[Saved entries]

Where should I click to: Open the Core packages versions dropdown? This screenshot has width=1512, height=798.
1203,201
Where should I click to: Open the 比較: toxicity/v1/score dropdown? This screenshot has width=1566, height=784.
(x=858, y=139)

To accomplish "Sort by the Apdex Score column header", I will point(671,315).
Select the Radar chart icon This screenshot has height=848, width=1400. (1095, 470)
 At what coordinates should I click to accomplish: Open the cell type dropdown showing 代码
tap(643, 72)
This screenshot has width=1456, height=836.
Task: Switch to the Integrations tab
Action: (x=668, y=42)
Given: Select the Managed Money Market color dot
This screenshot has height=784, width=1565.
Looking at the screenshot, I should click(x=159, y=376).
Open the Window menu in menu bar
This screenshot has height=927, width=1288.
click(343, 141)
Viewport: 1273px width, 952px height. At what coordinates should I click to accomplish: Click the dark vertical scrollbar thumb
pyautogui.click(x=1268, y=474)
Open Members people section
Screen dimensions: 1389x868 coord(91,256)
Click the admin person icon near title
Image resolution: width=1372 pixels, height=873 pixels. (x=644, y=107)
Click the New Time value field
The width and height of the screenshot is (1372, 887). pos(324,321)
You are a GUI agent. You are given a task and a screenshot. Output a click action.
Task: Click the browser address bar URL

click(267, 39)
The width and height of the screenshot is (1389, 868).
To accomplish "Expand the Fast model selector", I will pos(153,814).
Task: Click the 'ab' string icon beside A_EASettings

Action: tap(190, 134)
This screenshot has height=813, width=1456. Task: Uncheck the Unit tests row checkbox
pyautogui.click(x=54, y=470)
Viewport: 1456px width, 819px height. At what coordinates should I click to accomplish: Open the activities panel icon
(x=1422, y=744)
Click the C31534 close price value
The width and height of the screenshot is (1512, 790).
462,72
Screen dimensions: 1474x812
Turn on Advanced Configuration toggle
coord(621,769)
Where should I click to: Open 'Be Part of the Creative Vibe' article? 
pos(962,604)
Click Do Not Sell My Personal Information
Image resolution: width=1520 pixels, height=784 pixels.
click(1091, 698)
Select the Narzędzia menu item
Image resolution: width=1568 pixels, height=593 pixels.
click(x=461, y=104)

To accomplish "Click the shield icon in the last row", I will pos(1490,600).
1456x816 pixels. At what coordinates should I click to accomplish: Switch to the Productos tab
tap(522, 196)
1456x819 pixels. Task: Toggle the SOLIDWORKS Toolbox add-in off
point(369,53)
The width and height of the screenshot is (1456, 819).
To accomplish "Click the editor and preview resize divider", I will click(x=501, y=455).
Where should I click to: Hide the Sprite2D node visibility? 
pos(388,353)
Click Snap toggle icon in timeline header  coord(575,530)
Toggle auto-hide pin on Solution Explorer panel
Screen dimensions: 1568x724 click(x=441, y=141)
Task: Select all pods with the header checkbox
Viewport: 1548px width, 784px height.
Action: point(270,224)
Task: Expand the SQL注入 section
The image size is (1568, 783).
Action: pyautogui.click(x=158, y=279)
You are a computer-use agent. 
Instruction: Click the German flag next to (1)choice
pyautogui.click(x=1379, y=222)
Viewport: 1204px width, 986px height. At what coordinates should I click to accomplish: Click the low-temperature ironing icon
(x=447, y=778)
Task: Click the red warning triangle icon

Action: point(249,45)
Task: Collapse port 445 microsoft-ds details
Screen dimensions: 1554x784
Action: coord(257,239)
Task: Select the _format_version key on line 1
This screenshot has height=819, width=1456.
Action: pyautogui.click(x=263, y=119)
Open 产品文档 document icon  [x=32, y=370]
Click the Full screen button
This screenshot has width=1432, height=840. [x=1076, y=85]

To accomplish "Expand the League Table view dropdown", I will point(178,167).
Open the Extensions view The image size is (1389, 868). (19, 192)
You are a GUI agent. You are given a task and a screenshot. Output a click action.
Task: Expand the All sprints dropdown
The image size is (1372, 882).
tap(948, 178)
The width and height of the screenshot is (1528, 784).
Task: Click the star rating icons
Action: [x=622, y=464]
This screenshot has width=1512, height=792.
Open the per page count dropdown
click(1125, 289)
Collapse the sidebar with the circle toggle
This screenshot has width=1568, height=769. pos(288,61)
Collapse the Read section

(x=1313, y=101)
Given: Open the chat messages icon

- **About this exercise**
Within this data, count the lines that include the string "header" and write the number with nothing else.

- **Answer to this task**
3